### INFORMATION SUPPLIED

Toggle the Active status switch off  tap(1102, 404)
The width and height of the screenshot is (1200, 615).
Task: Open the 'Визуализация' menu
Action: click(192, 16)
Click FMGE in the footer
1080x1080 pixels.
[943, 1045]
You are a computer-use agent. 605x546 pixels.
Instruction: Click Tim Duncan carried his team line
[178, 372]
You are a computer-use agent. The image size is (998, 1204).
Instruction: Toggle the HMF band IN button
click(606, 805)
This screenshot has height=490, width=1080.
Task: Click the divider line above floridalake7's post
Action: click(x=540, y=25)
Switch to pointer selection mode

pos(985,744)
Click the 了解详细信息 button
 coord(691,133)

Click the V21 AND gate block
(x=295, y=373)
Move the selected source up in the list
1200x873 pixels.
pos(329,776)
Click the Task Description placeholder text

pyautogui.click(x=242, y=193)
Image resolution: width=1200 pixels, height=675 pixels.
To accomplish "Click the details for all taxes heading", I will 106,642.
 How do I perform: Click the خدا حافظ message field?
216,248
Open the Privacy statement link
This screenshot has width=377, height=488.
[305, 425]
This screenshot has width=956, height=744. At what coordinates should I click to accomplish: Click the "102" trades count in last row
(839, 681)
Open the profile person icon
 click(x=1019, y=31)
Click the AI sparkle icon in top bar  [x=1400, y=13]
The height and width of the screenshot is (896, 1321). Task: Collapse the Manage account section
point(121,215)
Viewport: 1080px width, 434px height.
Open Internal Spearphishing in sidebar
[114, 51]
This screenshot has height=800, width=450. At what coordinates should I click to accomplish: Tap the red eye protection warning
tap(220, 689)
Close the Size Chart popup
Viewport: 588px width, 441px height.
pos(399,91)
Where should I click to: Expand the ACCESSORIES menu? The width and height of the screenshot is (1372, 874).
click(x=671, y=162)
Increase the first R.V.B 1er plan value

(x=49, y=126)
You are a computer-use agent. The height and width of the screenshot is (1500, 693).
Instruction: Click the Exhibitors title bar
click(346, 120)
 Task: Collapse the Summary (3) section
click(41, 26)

######

Beginning with the line that holds "How do I perform: Click", please return every line through the end of the data, exactly as written.

> **TASK OUTPUT**:
 How do I perform: Click the خدا حافظ message field?
216,248
Open the Privacy statement link
This screenshot has width=377, height=488.
[305, 425]
This screenshot has width=956, height=744. At what coordinates should I click to accomplish: Click the "102" trades count in last row
(839, 681)
Open the profile person icon
 click(x=1019, y=31)
Click the AI sparkle icon in top bar  [x=1400, y=13]
The height and width of the screenshot is (896, 1321). Task: Collapse the Manage account section
point(121,215)
Viewport: 1080px width, 434px height.
Open Internal Spearphishing in sidebar
[114, 51]
This screenshot has height=800, width=450. At what coordinates should I click to accomplish: Tap the red eye protection warning
tap(220, 689)
Close the Size Chart popup
Viewport: 588px width, 441px height.
pos(399,91)
Where should I click to: Expand the ACCESSORIES menu? The width and height of the screenshot is (1372, 874).
click(x=671, y=162)
Increase the first R.V.B 1er plan value

(x=49, y=126)
You are a computer-use agent. The height and width of the screenshot is (1500, 693).
Instruction: Click the Exhibitors title bar
click(346, 120)
 Task: Collapse the Summary (3) section
click(41, 26)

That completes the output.